Navio, the Ritz-Carlton Hotel
1 Miramontes Point Road
Half Moon Bay
712-7000
If you feel like "puttin' on the ritz," what better place than the elegant Navio restaurant at the Ritz-Carlton Hotel? Navio resembles the hull of a ship and the nautical feeling is emphasized with a sleek mahogany bar and models of sailing vessels. Every table has an ocean view.
Navio is dedicated to presenting coastal cuisine and relies on local farmers for many of its ingredients. A signature dish is Dungeness crab salad with artichoke carpaccio, pickled chanterelles and baby celery.
The Navio six-course dinner tasting menu is $85. Last week's menu featured salmon sashimi, Maine lobster tail, seared foie gras with rabbit apricot stew, braised veal breast with carrots and chamomile, summer truffle and strawberry salad with robiola cheese, and eucalyptus ice cream and milk chocolate-flavored sponge cake with chocolate cream and hibiscus jelly for dessert.
A la carte entrees, such as salmon with Half Moon Bay artichokes or Alaskan halibut with eggplant, zucchini and mushrooms, cost $34.
Navio is open for breakfast, lunch and dinner.
Duarte's Tavern
202 Stage Road
Pescadero
879-0464
This landmark restaurant started out as a tavern back in 1894. In 2003 it was chosen by the James Beard Foundation as an American classic.
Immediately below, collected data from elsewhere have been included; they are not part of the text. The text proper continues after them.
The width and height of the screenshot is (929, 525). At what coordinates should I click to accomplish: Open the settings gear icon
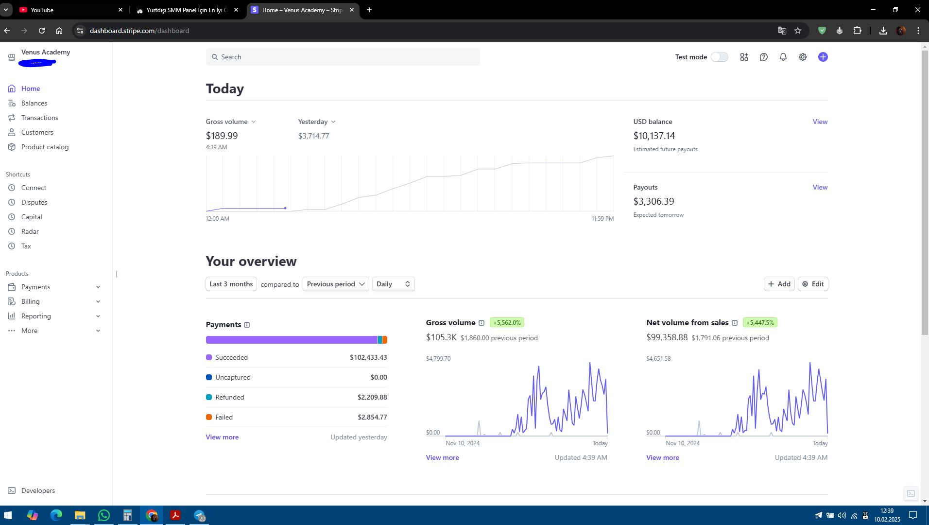(802, 57)
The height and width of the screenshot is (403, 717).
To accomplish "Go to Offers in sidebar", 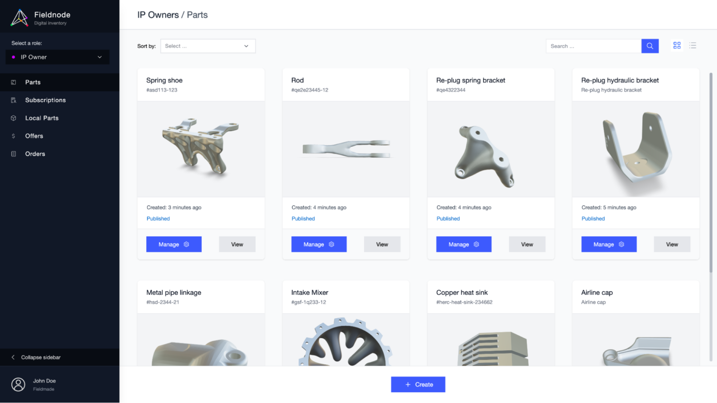I will 34,136.
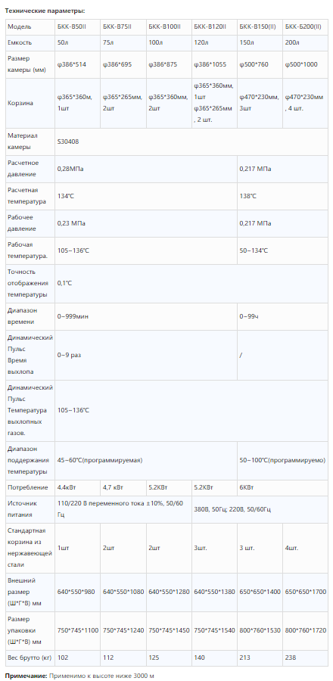Click the БКК-В50II model header cell
This screenshot has height=681, width=333.
(x=77, y=27)
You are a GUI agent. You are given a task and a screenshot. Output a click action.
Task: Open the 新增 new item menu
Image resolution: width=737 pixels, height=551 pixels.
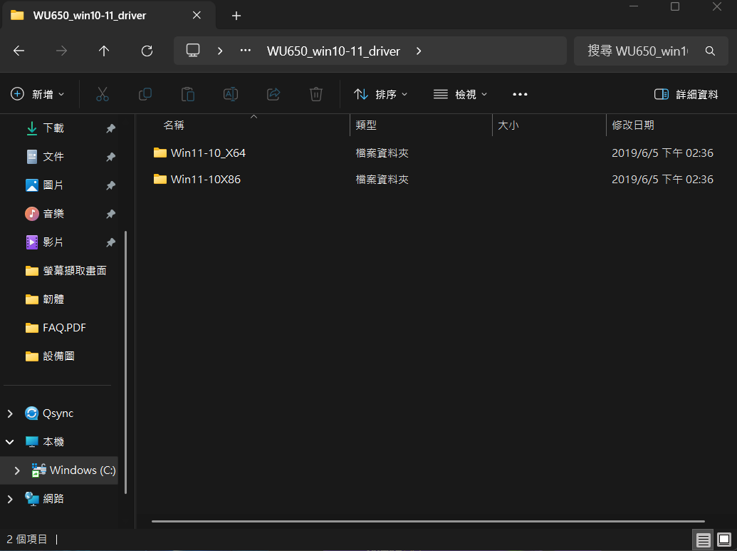(x=38, y=94)
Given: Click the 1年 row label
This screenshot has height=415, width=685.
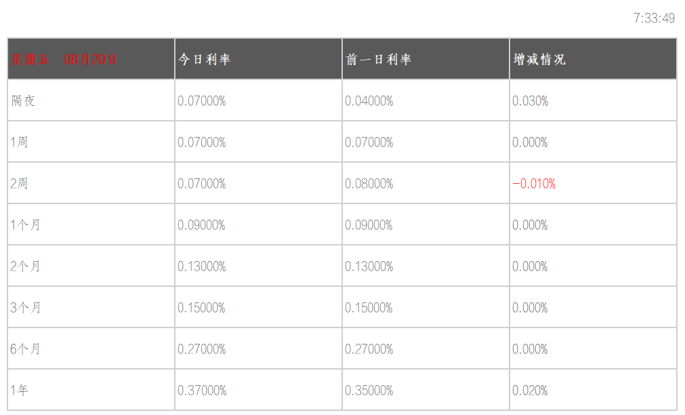Looking at the screenshot, I should 20,391.
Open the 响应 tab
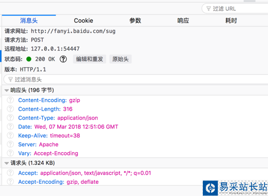 pyautogui.click(x=183, y=20)
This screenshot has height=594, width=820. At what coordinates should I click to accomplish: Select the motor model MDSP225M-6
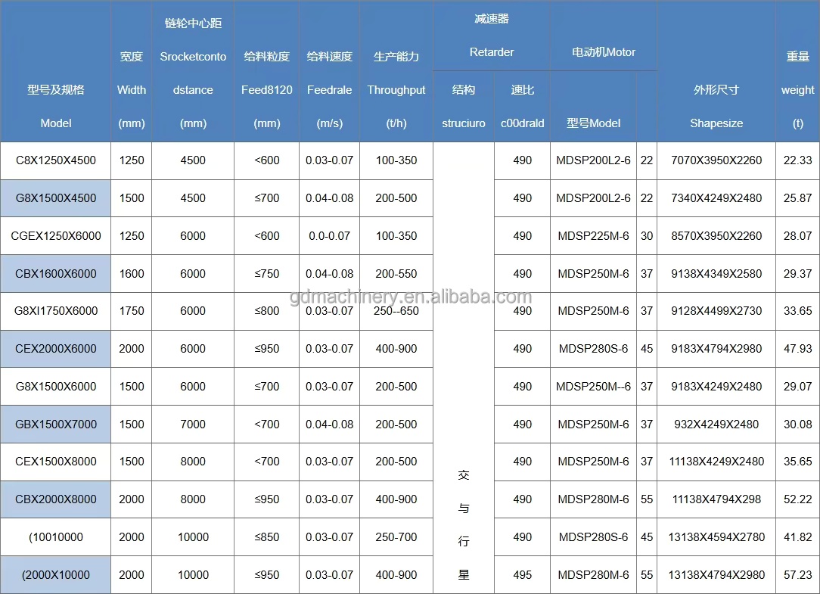point(593,236)
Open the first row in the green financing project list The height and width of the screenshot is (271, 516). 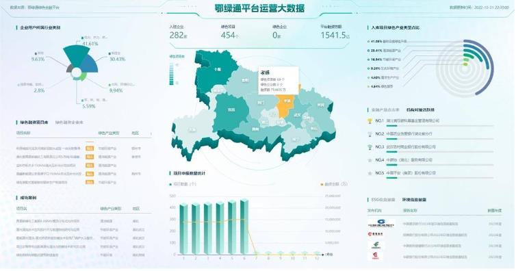84,149
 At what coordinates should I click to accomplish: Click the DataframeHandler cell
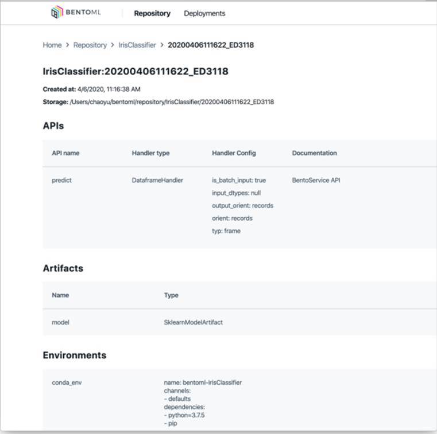157,180

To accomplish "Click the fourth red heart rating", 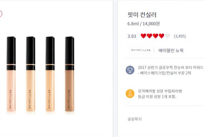I will (162, 36).
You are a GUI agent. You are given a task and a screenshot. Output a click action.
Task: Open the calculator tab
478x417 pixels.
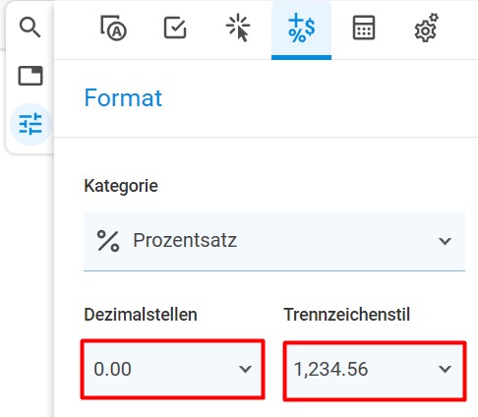point(364,28)
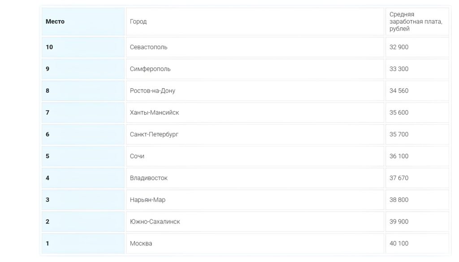Select the 'Владивосток' cell
Viewport: 459px width, 262px height.
tap(149, 178)
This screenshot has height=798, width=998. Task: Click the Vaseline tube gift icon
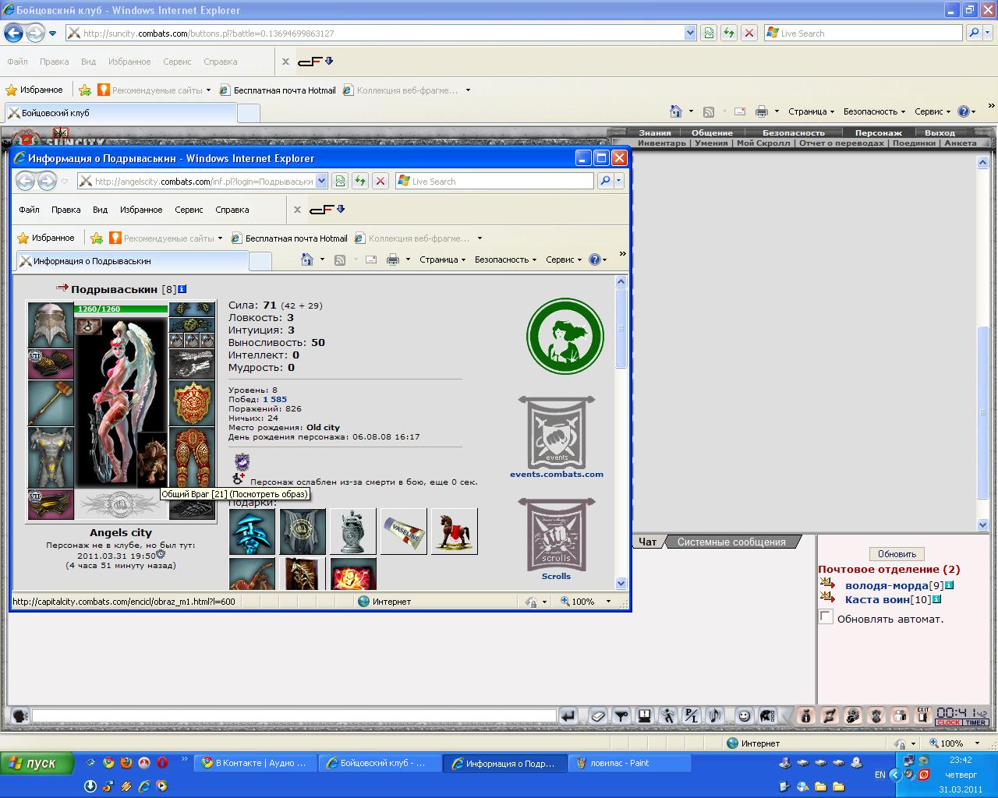click(x=404, y=531)
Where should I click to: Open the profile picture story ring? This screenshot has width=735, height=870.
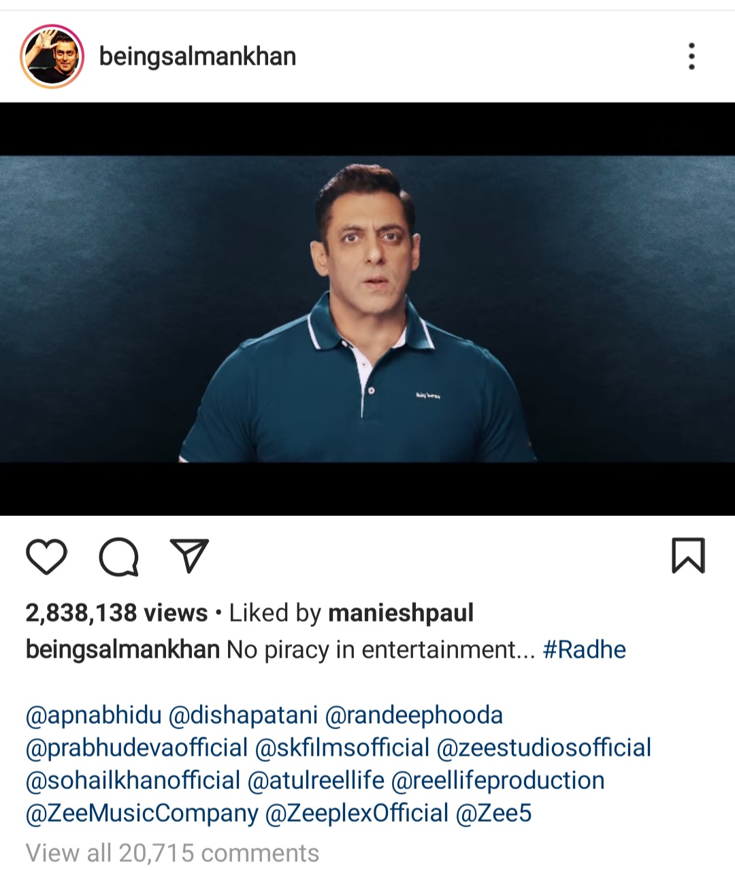tap(52, 57)
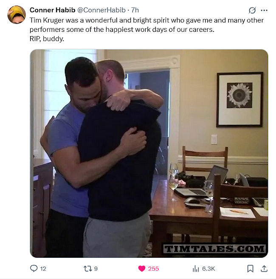Image resolution: width=276 pixels, height=279 pixels.
Task: Click the repost count 9
Action: [96, 269]
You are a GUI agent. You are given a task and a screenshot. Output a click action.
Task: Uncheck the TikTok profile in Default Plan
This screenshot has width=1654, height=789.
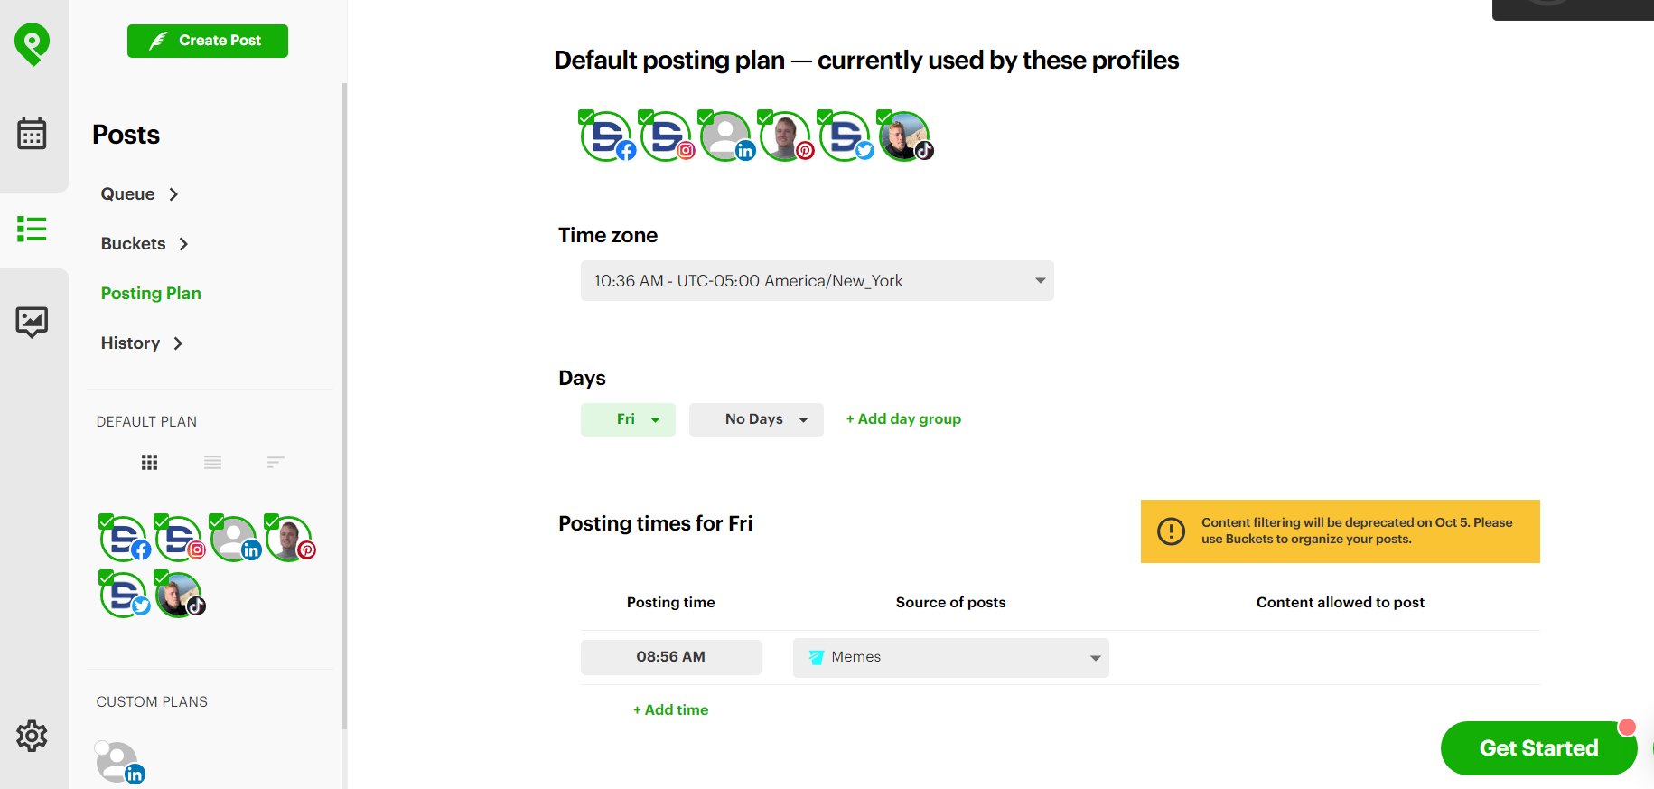click(163, 578)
Today the fourth generation of the family operates the restaurant.
Duarte's is best known for its artichoke dishes (including cream of artichoke soup and artichoke omelet), deep fried calamari, crab cioppino, and cracked Dungeness crab. Cream of green chile soup is another favorite.
Some folks say Duarte's olallieberry pie is the nation's finest. The July 1 issue of Life magazine published an article calling olallieberry at Duarte's the best pie in America, according to an article in the July 18 issue of the San Francisco Chronicle.
Three generations of Duarte women have baked the famous pies. Today, three cooks turn out dozens of pies daily, including apple, peach, and blueberry.
Weekends are big at Duarte's. People like to take their kids and dogs for a romp on the beach, then head back to the friendly tavern for a down-home dinner with the best the coast has to offer.